Senin, 14 Oktober 2013

Menyembelih Pelit

Suami gantengku, mas Hary,  memelihara lele di kebun, dan pertumbuhannya bagus.  Dia merencanakan bisa panen lele setiap bulan, jadi lelenya ditebar dalam beberapa periode.  Ada banyak kolam plastik dia buat di kebun, dan ada juga kolam yang dia hadiahkan buat mas Saidi, penanggung jawab kebunku.

Tiap kali mas Hary membeli benih lele, dia membelikannya juga untuk mas Saidi, lalu dia bilang :"Ini aku sedang menyembelih sifat pelitku dik ".

Dan mas Hary memahami makna berkurban di hari Iedul Adha adalah menyembelih pelit itu tadi. Dan dia memahami berkurban itu bisa sewaktu-waktu, tidak harus hari raya Iedul Adha, dan berkurbannya juga tidak musti menyembelih kambing atau sapi !!!

Aku persilahkan anda protes dengan pendapat suami sayangku ini, tapi dalam hati saja yaaaa .... hehehe.  Tapi sebelum protes, coba bayangkan dulu jadi aku yang punya faham berkurban itu ya di hari raya Iedul Adha dan musti dengan hewan sembelihan, itulah syariatnya dan itulah 'contoh soal' dari Nabi. Nah, bayangkan perasaan seorang istri yang tidak sejalan dengan pendapat suaminya .......

Sejujurnya aku ingin meledak dan membanjirinya dengan berbagai 'dalil', lalu biasanya aku akan ngotot memperjuangkan pendapatku dan bisa jadi kami akan bertengkar.

Tapi aku tidak bisa seperti itu, karena  aku malu sama al quran.  Aduh, malu sama Allahnya nomer berapa ya ? tapi bukankan al quran adalah firman Allah, berarti boleh dong ya malu sama al quran ?

Iya, aku memang malu sama al quran, karena aku sedang menghafal surat at taghabun, yang disana dikatakan :

[64:14] Hai orang-orang mukmin, sesungguhnya di antara isteri-isterimu dan anak-anakmu ada yang menjadi musuh bagimu maka berhati-hatilah kamu terhadap mereka dan jika kamu memaafkan dan tidak memarahi (berlapang dada) serta mengampuni (mereka) maka sesungguhnya Allah Maha Pengampun lagi Maha Penyayang.

Bila aku nurut sama ayat itu, aku musti memaafkan mas Hary dan berlapang dada dan tidak marah dengan pendapatnya yang berbeda denganku.

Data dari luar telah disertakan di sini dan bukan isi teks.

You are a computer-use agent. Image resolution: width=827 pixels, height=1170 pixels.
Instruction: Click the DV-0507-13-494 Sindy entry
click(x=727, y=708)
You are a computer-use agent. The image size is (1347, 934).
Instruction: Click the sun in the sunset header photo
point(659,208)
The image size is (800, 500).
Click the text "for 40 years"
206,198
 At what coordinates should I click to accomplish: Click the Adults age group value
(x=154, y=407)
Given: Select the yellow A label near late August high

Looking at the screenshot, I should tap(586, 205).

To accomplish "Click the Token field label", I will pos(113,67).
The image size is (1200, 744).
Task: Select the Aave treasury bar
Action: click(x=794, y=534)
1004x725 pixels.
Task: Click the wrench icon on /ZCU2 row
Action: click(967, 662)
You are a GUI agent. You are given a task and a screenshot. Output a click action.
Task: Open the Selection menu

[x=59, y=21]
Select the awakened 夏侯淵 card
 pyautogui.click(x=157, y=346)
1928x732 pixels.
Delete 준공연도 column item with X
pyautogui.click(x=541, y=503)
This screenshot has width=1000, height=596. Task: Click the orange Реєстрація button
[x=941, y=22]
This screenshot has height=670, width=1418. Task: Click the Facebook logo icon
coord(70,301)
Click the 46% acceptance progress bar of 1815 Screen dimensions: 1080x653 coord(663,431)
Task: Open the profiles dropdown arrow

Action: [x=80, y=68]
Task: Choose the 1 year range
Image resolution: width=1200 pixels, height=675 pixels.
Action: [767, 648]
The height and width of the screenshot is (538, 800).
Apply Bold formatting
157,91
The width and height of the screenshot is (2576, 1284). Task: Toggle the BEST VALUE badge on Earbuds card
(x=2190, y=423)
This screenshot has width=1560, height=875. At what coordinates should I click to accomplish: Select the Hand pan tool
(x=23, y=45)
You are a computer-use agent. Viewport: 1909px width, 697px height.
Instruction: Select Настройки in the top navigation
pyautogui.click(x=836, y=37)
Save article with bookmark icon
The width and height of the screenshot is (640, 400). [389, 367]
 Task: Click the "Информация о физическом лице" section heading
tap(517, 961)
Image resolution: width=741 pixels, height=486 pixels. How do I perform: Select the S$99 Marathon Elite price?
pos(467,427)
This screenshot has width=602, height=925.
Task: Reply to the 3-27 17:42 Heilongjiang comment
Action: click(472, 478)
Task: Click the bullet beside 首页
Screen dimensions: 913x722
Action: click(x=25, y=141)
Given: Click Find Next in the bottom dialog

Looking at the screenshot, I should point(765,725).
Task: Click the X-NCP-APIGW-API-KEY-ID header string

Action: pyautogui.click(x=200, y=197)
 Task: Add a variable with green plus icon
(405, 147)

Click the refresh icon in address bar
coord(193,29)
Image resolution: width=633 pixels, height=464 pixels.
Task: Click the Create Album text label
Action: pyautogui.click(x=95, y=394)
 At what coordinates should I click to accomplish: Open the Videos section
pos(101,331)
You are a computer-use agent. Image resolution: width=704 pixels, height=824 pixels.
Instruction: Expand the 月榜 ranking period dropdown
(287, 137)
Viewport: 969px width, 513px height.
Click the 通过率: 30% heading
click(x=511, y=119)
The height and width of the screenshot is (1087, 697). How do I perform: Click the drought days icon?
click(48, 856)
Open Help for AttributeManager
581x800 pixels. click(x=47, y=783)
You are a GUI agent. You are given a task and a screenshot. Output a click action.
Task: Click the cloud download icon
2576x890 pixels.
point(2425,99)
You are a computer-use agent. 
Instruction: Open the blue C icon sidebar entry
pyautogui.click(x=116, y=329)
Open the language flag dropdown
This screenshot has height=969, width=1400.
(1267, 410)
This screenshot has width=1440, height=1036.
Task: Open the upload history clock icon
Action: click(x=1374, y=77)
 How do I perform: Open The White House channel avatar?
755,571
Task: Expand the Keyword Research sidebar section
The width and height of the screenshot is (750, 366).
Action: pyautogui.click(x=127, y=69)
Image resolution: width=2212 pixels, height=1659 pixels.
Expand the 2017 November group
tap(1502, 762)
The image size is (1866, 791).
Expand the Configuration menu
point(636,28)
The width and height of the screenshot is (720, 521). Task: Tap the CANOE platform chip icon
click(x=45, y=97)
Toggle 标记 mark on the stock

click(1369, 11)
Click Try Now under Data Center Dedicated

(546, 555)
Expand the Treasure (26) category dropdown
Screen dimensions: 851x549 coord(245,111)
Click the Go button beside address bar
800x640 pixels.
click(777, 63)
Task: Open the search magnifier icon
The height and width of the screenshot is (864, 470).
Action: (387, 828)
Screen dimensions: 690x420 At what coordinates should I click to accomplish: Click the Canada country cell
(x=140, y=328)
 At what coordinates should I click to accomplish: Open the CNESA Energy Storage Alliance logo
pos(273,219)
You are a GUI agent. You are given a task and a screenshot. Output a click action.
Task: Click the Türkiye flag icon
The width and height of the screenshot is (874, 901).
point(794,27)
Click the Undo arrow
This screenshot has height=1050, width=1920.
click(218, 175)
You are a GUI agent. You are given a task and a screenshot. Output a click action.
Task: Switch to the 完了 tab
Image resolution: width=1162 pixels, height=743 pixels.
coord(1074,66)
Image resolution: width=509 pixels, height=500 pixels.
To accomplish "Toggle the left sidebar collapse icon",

Oke ya Allah, aku mau nurut, aku mau memaafkan dan tidak marah dengan pendapat anehnya. Deal !!!

Makanya hari raya ini, aku  cuek saja melihat mas Hary tidak berkurban seperti tahun-tahun kemarin.  Tapi ketika beliau bersama ustadz Virien nganterin kambingku ke Gubug, aku melihatnya membeli beberapa perlengkapan untuk pembuatan kolam lele.  Oh, rupanya kurban ala mas Hary adalah modalin Gubug beternak lele .

Yaaaa, aku menghormati pendapat suamiku, seperti dia menghormati pendapatku.  Kurasa kurban mas Hary lebih panjang manfaatnya.  Bila dinilai dari jumlah nominal yang setara dengan kambing, maka kurban ala mas Hary  bisa lebih panjang manfaatnya.  Selain memberi penghasilan, juga mengajarkan ketrampilan yang bisa jadi sumber pendapatan di masa depan untuk pesantren Gubug.

Kalau menurutku sih, kedua macam kurban, sepertiku yang sesuai syariat, atau seperti mas Hary yang cenderung ke hakikat, bisa dilakukan keduanya , jadi dobel manfaat kan ?

Oh ya, kurban ala mas Hary juga dilakukan terus menerus sepanjang hidup ini, karena yang disembelih adalah sifat pelit.  Jadi setiap ada kesempatan si pelit memunculkan diri, segera ditebas dengan memberikan sebagian yang kita punya kepada orang lain.  Keren juga idenya .... I love u muach muach , suamiku terkonyong konyong .... hehehe.